[PATCH] drm/xe/d3cold: Set power state to D3Cold during s2idle/s3

Tue Apr 1 17:53:34 UTC 2025

On Mon, Mar 31, 2025 at 10:18:16PM +0200, Wysocki, Rafael J wrote:
> On 3/31/2025 6:15 PM, Rodrigo Vivi wrote:
> > On Sat, Mar 29, 2025 at 07:20:37AM +0200, Raag Jadav wrote:
> > > On Fri, Mar 28, 2025 at 12:02:17PM -0400, Rodrigo Vivi wrote:
> > > > On Thu, Mar 27, 2025 at 01:14:09PM -0400, Rodrigo Vivi wrote:
> > > > > On Thu, Mar 27, 2025 at 10:02:29PM +0530, Nilawar, Badal wrote:
> > > > > > On 27-03-2025 21:49, Badal Nilawar wrote:
> > > > > > Hi Rodrigo,
> > > > > > 
> > > > > > > According to pci core guidelines, pci_save_config is recommended when the
> > > > > > > driver explicitly needs to set the pci power state.
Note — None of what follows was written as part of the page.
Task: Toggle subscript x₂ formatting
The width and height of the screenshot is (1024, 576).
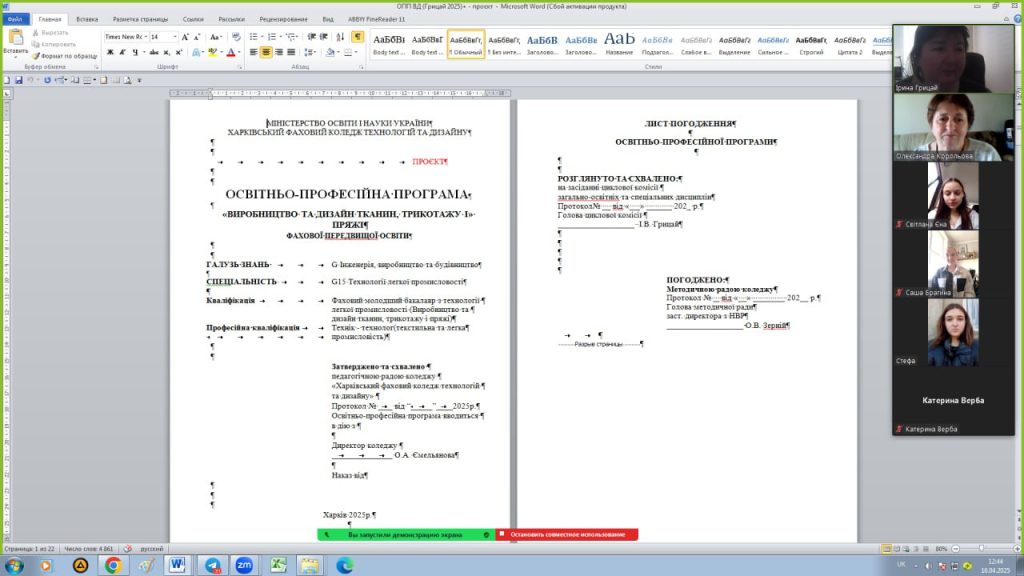Action: [167, 52]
As of now xe kmd is
> > > > > > > only doing pci_save_config while entering to s2idle/s3 state, which makes
> > > > > > > pci core think that device driver has already applied required pci power
> > > > > > > state. This leads to GPU remain in D0 state. To fix the issue setting
> > > > > > > the pci power state to D3Cold.
> > > > > > > 
> > > > > > > Fixes:dd08ebf6c352 ("drm/xe: Introduce a new DRM driver for Intel GPUs")
> > > > > > > Cc: Rafael J. Wysocki <rafael.j.wysocki at intel.com>
> > > > > > > Cc: Rodrigo Vivi <rodrigo.vivi at intel.com>
> > > > > > > Signed-off-by: Badal Nilawar <badal.nilawar at intel.com>
> > > > > > > Signed-off-by: Anshuman Gupta <anshuman.gupta at intel.com>
> > > > > > > ---
> > > > > > >    drivers/gpu/drm/xe/xe_pci.c | 1 +
> > > > > > >    1 file changed, 1 insertion(+)
> > > > > > > 
> > > > > > > diff --git a/drivers/gpu/drm/xe/xe_pci.c b/drivers/gpu/drm/xe/xe_pci.c
> > > > > > > index 7046e7e9a6c7..3317d475be79 100644
> > > > > > > --- a/drivers/gpu/drm/xe/xe_pci.c
> > > > > > > +++ b/drivers/gpu/drm/xe/xe_pci.c
> > > > > > > @@ -932,6 +932,7 @@ static int xe_pci_suspend(struct device *dev)
> > > > > > >    	pci_save_state(pdev);
> > > > > > >    	pci_disable_device(pdev);
> > > > > > > +	pci_set_power_state(pdev, PCI_D3cold);
> > > > > > Another approach to avoid calling pci_save_state and pci_set_power_state,
> > > > > > allowing the PCI core to manage this.
> > > > > > Currently, the above change aligns with the Xe RPM suspend flow.
> > > > > Either way is fine it seems. Or we don't save the state and let pci subsystem
> > > > > handle that for us or we save and set explicitly. So, let's move quickly
> > > > > with this option here that is already fixing our current issue.
> > > On our way to become another i915 now, are we?
> > could you please expand on this?
> > 
> > A simple git grep on pci_set_power_state and on pci_save_state
> > return many more entries than i915.
> > 
> > what am I missing?

It's not about PM at all, just a reference to the infinite

[1] more code -> merge -> dammit -> fix -> [1]

cycle.

> > > While this might be a good enough band-aid, we should probably explore
> > > how DPM_FLAG_SMART_* work and stop mixing/matching approaches to hide
> > > issues.
> > perhaps this indeed...
> > perhaps the ones doing power state themselves are the ones declaring 'smart'?
> > 
> > Well, on a dumb script here it looks we have over 110 drivers using pci_save_state
> > and only 6 of those using DPM_FLAG_SMART_*
> > 
> > So, I agree that it might be a good idea to explore things here and find the
> > optimal settings.
> 
> See https://www.kernel.org/doc/html/latest/driver-api/pm/devices.html#the-dpm-flag-smart-suspend-driver-flag
> 
> It's fairly accurate.
> 
> The rule of thumb is to avoid mixing these with calling pci_save_state()
> directly and setting device state from a driver callback.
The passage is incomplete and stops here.